Academic Review 2024

25 ACADEMIC REVIEW 2024

“ Her care for others is matched by her inner strength. ”

Wentworth’s beautiful, passionate, humble letter in which he lays bare his heart to Anne is the culmination of the novel’s romance. The hero is seeking the heroine’s love by declaring his own: ‘You pierce my soul. I am half agony, half hope… I have loved none but you.’ In a similar way to Mr Darcy in Pride and Prejudice , written three years earlier, Wentworth has to overcome (his wounded) pride to win his love, which the heroine is instrumental in bringing about. Elizabeth Bennet makes Darcy aware of his ungracious condescension, of his pomposity; Anne Elliot makes Wentworth realise their love did not end with the rupture of their engagement. Because it is the heroine playing such an active role in both the novels the happy marriages do not feel like anti feminist cop-outs (as 21st-century readers might feel), but joyous fulfilments of emotional journeys. Austen of course is dealing with the early 18th century marriage market for young women of well-to-do (not aristocratic) families, and passing comment on the limited options available to girls (there is no judgement, for example, of Charlotte Lucas marrying the ludicrous Mr Collins in Pride and Prejudice in order to escape the burden of spinsterhood) but her novels are romances above being social critiques, and romances with hurdles to overcome have always delighted readers. Austen herself never married, being as good as wedded to her novels (she described them in strongly affectionate terms in her letters), so possibly she experienced romance vicariously through her novels’ heroines: Catherine Morland, Marianne and Elinor Dashwood, Elizabeth and Jane Bennet, Fanny Price, Emma Woodhouse and Anne Elliot. Besides which, she, unlike Anne Elliot, was most deeply loved by her family so she had less need to seek friendship or romantic love elsewhere. As George Sand (the pen name of the French female writer, Amantine Lucile Aurore Dupin, 1804-1876) famously wrote: ‘There is only one happiness in life: to love and be loved.’

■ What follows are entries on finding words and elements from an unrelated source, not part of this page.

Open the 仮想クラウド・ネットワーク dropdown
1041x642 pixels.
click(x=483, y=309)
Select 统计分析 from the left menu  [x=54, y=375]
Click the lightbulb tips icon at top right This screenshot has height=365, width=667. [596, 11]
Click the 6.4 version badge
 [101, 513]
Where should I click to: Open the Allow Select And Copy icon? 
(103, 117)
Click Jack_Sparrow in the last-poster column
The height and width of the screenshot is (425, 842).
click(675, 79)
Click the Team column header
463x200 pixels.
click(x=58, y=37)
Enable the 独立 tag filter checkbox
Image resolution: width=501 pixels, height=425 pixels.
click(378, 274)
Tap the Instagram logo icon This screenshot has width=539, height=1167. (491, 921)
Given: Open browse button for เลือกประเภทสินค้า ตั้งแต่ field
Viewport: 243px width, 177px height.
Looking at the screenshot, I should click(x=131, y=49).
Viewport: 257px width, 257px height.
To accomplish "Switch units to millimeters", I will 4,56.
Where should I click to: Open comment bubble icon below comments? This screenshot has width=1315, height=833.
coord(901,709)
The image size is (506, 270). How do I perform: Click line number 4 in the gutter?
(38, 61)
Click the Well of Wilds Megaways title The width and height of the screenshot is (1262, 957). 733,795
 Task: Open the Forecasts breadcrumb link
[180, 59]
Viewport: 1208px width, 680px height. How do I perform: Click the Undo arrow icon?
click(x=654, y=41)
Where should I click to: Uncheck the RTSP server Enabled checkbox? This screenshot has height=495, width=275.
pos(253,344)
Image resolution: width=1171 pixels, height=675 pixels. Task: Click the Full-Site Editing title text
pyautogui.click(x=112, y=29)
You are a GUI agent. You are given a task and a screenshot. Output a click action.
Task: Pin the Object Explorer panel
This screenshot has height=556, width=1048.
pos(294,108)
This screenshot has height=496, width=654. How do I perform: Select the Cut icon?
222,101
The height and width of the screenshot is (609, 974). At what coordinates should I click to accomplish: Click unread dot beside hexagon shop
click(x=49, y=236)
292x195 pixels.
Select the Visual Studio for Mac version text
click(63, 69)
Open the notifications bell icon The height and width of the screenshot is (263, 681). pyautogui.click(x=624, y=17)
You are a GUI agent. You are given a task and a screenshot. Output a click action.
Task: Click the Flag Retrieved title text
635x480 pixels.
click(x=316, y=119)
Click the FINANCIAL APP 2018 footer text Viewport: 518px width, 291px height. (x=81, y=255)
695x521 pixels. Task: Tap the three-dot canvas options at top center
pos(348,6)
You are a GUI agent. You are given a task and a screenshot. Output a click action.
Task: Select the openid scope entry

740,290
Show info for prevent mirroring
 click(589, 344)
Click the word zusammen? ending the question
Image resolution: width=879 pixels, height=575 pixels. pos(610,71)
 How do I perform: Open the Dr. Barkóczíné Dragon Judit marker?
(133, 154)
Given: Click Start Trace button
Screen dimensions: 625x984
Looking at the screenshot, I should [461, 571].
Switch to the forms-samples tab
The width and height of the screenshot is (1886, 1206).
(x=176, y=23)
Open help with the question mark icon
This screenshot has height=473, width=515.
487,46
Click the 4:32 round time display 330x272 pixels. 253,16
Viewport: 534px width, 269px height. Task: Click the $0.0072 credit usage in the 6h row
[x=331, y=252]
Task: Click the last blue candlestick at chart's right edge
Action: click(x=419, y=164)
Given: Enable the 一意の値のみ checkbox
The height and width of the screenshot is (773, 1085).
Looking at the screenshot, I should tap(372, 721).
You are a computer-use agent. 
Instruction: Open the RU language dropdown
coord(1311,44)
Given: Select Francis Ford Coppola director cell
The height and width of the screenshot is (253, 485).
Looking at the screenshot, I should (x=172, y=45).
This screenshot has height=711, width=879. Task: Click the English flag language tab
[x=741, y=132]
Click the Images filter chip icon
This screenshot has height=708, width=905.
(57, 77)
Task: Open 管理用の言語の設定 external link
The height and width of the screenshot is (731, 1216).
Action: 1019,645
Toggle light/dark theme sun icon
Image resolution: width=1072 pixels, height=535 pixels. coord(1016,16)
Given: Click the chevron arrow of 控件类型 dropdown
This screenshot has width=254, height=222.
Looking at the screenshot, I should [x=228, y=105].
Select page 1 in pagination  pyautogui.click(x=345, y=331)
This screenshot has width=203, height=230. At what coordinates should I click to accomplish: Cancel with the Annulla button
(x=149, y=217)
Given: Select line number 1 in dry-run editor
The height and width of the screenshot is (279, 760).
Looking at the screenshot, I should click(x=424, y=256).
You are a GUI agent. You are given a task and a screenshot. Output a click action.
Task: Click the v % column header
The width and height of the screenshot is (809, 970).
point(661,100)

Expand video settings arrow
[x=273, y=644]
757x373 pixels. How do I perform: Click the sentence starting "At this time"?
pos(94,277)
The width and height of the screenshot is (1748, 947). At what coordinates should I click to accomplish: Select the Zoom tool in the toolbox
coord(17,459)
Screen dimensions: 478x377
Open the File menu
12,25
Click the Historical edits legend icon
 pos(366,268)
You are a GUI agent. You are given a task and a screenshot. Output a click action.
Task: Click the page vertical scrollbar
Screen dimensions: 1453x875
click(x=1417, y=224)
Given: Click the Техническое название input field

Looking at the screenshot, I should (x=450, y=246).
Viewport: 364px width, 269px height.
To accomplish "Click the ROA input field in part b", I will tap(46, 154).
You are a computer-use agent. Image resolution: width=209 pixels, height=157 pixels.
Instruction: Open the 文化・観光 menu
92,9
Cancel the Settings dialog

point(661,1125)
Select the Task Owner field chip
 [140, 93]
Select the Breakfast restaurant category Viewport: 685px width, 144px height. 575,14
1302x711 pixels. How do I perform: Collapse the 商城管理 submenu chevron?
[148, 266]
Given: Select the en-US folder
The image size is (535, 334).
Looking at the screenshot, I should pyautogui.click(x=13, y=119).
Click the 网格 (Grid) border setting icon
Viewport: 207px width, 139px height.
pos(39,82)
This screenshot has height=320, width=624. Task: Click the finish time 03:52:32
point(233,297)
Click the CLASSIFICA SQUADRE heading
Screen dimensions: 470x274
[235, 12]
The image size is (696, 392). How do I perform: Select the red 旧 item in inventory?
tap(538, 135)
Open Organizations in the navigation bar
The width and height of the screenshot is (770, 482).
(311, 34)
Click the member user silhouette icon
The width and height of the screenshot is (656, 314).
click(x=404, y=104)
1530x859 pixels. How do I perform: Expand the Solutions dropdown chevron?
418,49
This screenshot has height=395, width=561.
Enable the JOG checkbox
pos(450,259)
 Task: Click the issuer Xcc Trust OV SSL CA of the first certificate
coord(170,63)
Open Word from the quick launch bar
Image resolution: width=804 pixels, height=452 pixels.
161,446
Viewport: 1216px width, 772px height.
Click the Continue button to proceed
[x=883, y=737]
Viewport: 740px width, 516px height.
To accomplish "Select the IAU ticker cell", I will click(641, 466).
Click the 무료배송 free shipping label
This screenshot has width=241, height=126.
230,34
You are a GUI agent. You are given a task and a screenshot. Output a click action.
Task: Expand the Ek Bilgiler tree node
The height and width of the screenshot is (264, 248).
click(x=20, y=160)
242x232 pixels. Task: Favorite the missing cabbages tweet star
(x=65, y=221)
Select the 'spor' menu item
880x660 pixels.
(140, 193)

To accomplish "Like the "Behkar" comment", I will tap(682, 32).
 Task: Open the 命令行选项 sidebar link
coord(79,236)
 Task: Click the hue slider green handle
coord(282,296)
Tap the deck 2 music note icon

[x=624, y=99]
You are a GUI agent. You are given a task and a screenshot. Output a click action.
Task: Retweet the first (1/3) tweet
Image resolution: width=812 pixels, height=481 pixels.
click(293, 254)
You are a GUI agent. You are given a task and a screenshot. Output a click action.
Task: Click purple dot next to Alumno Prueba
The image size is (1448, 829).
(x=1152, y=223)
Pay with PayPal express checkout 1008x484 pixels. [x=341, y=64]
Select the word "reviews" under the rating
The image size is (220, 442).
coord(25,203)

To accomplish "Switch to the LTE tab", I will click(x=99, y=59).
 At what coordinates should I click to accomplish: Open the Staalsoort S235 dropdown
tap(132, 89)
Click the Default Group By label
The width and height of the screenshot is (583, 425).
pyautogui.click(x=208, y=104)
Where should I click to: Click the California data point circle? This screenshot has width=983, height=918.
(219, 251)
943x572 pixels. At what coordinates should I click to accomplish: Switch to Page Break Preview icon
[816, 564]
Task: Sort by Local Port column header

Furthermore, Anne, through her generosity and strength of character, enables Wentworth to see clearly again after she so wounded his pride by rejecting him seven years previously. She is far more clear-sighted than the hero of the novel. He declares that he ‘will put up with’ ‘something a little inferior’ to ‘a strong mind, with sweetness of manner’ (end of Volume I, Chapter 7), which of course is not true: he has to learn through the course of the novel that no one else can match Anne Elliot in his eyes in worth and appeal. When he prizes the little Musgrove boy off her back, when he notices her fatigue after the walk to Winthrop and places her in the Crofts’ carriage, when he looks to her for guidance as to what to do with the senseless Louisa, when he seeks her approval as to how to break Louisa’s fall to Mr and Mrs Musgrove – all these incidents reveal his instinctive attraction to, and trust in, Anne. He thinks he can fall in love with Louisa or Henrietta, but he does not; he cannot. Anne never thinks she can fall in love with Captain Benwick – or William Elliot, the two possible rival suitors the narrative offers. Her self-knowledge and her awareness of others’ goodness and faults (consider her circumspect evaluation of Mr Elliot’s character and how prescient it is: ‘he was not open’; he ‘was too generally agreeable’) urge the reader to deem Anne the leader, even though she is not the one who has a brilliant career or the freedom to travel the world.